Ѐ un mare di vita e di dolori in cui si può naufragare, questo mare dentro mura che il mare hanno dovuto inventarselo, ma dove non ci si può perdere perché basta seguire i neon delle insegne dei bar che come fari segnano sempre la via per tornare a riva.

L’acqua esce dalle finestre, dalle porte, da ogni buco: dalle bocche che parlano, dalle orecchie che sentono quelle bocche parlare, dagli occhi che scrutano la città in cerca di qualcosa in cui credere, dalle narici che inalano aria e buttano fuori acqua, quell’acqua che forma il mare di Bologna, persino dai buchi della carne eletti a frontiere del brivido esce l’acqua, che sia in un letto, in un vicolo buio o nel cesso di un localino non fa alcuna differenza.

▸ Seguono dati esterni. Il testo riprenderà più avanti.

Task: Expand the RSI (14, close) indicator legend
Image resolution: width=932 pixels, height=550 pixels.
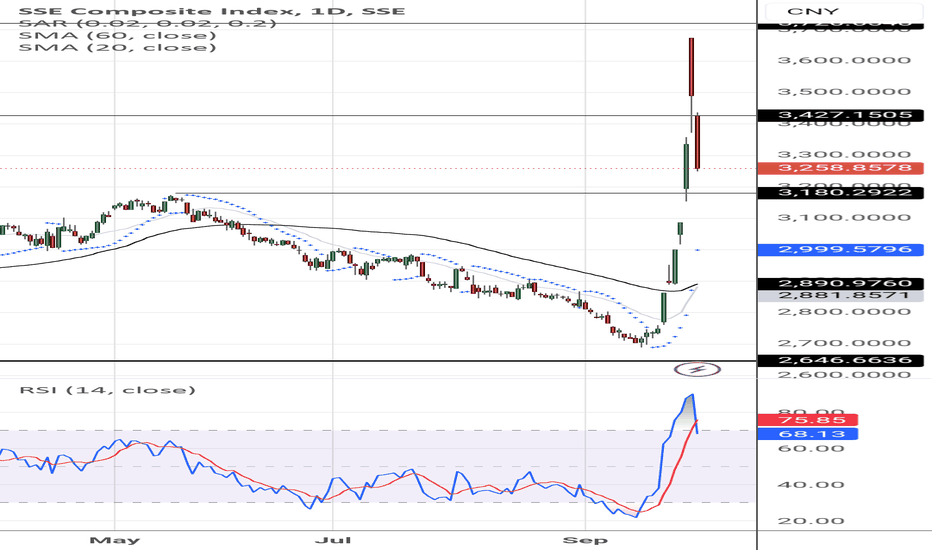Action: [108, 390]
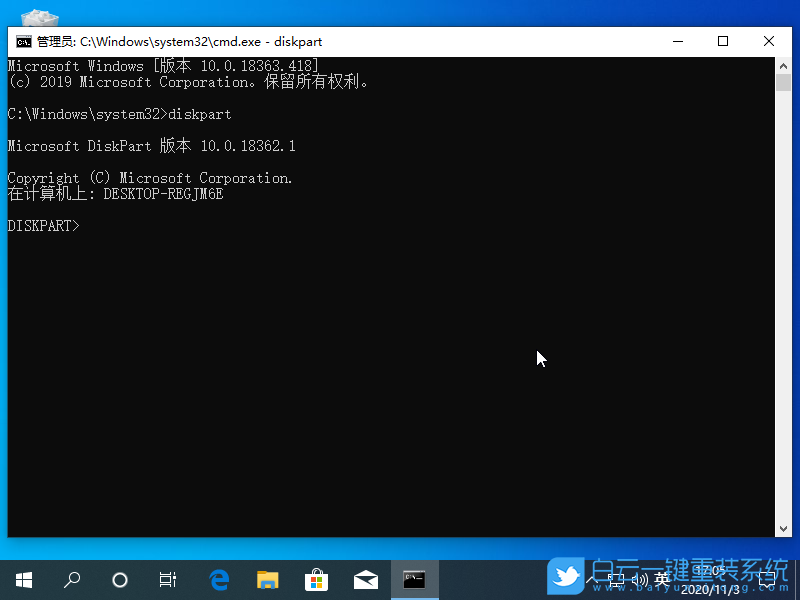Launch Microsoft Edge from the taskbar
Image resolution: width=800 pixels, height=600 pixels.
[x=219, y=579]
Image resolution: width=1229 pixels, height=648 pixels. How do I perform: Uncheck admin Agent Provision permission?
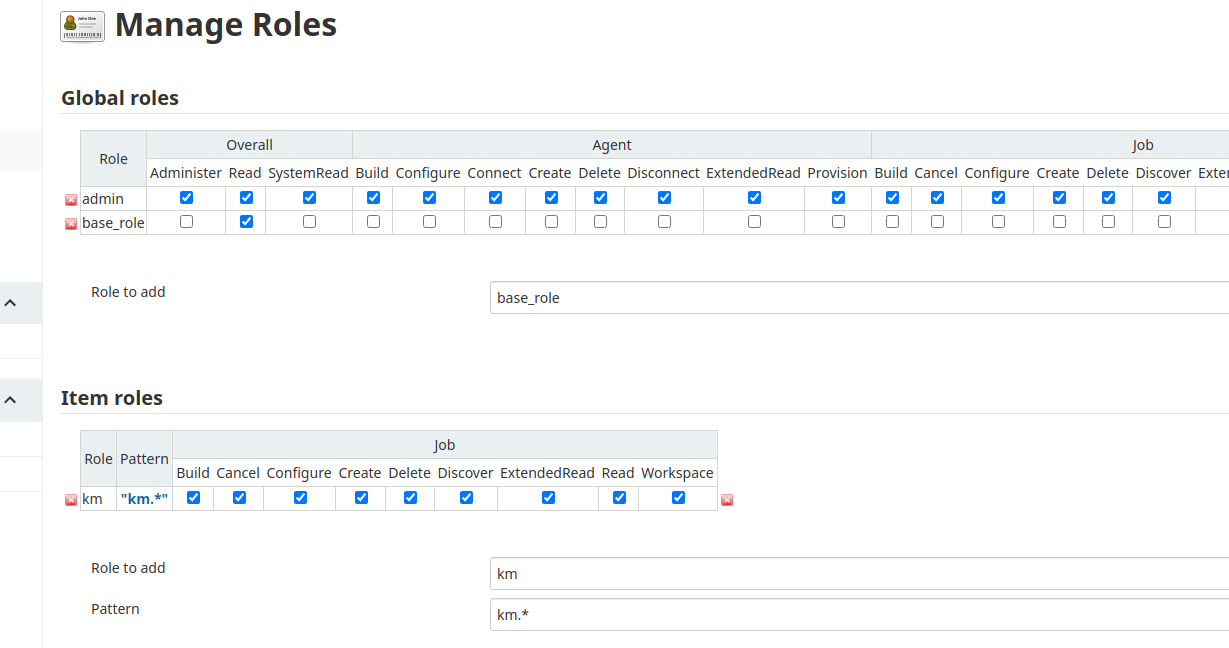pos(838,198)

L’acqua arriva da ovunque e inonda portici, strade, semafori, pare trascinare via tutto ma non trascina mai niente.

Ogni notte quell’acqua esce e all’alba rientra dentro quelle bocche, quei nasi, quegli occhi, quelle porte, quelle finestre, quei tombini, così che nessuno al mattino si ricordi che di notte a Bologna c’è il mare, quel mare che adesso, come se la notte non ci fosse più, è scomparso, inghiottito dalla luce del sole: un mare dove torneremo a nuotare, perché questa veglia infinita finirà e con la notte, come sempre, come in un vecchio romanzo di Pinketts, tornerà il mare a Bologna.

Resisti al silenzio, perché torneremo a parlare.

Resisti alla solitudine, perché torneremo a stare insieme.

Resisti al niente, perché torneremo ad essere qualcosa e torneremo a navigare la notte, Bologna, come cantava Neffa nel ’96: senza meta, senza paure, senza sole. Con solo il rumore del tuo mare a tenerci svegli e i neon delle insegne dei bar a ricordarci che la possibilità di una riva esiste.